S.F. came into 2020 with 1M SF of office sublease inventory and a 4.5% vacancy rate but has seen those figures rise to 3.6M SF and 10.1%, respectively, according to Colliers International. Its average annual asking rents fell 4.2% in Q3 to $75.98 per SF after coming into this year at $81.18 per SF, according to Savills.
That marks a demand freefall found in almost all major markets, but which is more extreme in S.F. because of factors specific to the city, including its high pre-pandemic costs, remote work-friendly tech sector and reliance on mass transit, experts say. Even so, the drop isn't as extreme as it may seem, according to Colliers International Senior Research Manager Erin Proto.
"It's been so tight over the last few years that that seems shocking, but it's really kind of not that bad when you look at it," Proto said of the rise in sublease space and overall vacancy rate.
Most major markets in normal circumstances see vacancy rates around 10%, according to Proto and Glenn Gilmore, president of Brick & Timber Collective, a S.F. office developer and owner. And 10% was precisely the U.S. average heading into this year, according to Colliers data.
The amount of sublease space may also be misleading, according to Gilmore. "There's a lot of opportunistic sublease space out there, and when the pandemic ends, a lot of companies will pull that space off the market," he said.
Nevertheless, both Proto and Gillmore said that until the pandemic ends or there is a more certain timeline, deals and absorption in S.F. will remain slowed. Even beyond the pandemic, longer-term space needs in S.F. are an open question, Proto said.
"I think there's still a lot of uncertainty as to how companies are going to address this going forward, even after the pandemic is over," she said.

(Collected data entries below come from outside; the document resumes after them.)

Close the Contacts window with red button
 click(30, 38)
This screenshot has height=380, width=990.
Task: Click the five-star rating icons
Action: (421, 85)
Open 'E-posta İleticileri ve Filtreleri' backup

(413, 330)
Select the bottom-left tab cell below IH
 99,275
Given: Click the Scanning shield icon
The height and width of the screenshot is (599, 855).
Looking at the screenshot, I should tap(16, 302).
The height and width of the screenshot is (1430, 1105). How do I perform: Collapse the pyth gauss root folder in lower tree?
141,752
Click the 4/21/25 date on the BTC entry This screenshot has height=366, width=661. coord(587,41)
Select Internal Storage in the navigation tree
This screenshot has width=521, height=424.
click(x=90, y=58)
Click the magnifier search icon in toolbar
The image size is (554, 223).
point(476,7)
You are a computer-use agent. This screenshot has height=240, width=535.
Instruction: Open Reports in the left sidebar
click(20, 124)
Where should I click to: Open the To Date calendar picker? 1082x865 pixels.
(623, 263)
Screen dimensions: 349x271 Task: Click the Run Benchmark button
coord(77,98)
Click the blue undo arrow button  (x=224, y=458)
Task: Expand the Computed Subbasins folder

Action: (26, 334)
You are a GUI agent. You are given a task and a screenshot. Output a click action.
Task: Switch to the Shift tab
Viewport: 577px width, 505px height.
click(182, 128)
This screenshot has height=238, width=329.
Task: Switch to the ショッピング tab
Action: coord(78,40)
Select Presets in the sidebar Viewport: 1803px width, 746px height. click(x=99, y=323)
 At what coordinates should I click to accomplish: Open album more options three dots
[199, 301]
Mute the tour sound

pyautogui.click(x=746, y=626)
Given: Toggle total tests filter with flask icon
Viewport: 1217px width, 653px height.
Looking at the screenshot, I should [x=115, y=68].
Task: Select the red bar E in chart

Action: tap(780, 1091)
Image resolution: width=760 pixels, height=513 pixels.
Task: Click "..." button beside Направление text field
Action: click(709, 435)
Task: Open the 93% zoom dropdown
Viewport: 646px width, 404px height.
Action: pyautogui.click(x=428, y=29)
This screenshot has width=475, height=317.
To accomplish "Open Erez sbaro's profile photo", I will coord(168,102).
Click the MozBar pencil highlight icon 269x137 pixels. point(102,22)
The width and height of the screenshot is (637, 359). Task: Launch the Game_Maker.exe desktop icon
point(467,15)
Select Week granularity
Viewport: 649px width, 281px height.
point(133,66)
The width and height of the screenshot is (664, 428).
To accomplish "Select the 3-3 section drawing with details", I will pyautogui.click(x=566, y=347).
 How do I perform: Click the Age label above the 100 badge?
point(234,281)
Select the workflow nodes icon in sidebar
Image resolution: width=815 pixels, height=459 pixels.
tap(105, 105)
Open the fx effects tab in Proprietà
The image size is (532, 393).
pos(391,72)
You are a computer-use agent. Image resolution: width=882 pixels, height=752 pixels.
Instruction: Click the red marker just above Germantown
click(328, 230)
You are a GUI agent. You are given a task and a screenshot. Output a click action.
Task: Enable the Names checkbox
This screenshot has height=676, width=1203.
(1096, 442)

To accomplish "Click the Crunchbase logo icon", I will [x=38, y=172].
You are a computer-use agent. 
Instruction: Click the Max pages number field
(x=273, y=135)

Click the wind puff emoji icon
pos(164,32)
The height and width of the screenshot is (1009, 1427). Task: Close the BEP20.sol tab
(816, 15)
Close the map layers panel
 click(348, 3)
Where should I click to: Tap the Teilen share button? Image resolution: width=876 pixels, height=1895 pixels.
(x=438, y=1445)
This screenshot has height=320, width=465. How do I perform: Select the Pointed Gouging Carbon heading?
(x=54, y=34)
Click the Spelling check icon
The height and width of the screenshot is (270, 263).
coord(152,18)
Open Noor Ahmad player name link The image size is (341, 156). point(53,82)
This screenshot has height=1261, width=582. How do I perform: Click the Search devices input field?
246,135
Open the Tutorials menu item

Amid the pandemic, some of the city's biggest office tenants have adopted remote work plans that go well into next year. Facebook CEO Mark Zuckerberg said earlier this year that half the company's workforce could be remote as early as 2025. Twitter, meanwhile, has listed over 100K SF of its headquarters for sublease after announcing a remote work policy of its own.
New leasing activity has also plummeted, falling to 300K SF total in Q3, compared to 2.6M SF seen in Q3 2019, according to Savills. This year, only one lease above 50K SF was signed in Q3: OpenAI for about 97K SF at 575 Florida St. in the Mission District.
Many in San Francisco's office sector say they are still confident demand will start to rebound when the pandemic subsides.
"[Companies] are concerned about recruitment and retention once people go back into the office if they don't have a desirable office for people to go to," Transwestern Senior Vice President Gabe Chao, who specializes in tenant advisory, told Bisnow.
But with remote work an option and the pandemic still presenting uncertainty for the time being, many companies will continue putting off significant real estate deals, Gillmore said.
Experts also cite mass transit as being an additional barrier to office re-occupancy, especially in markets like S.F. that are heavily reliant on it. In the Bay Area, 15.5% of workers use public transit, second to only New York City in the country, according to data compiled by Transit.
"There's no bifurcating the illness with demand in San Francisco, which is true of every major metropolitan market, but especially in San Francisco," Gillmore said. "Until we have some clarity on the health situation, we're going to be in a bit of a freefall from a demand perspective."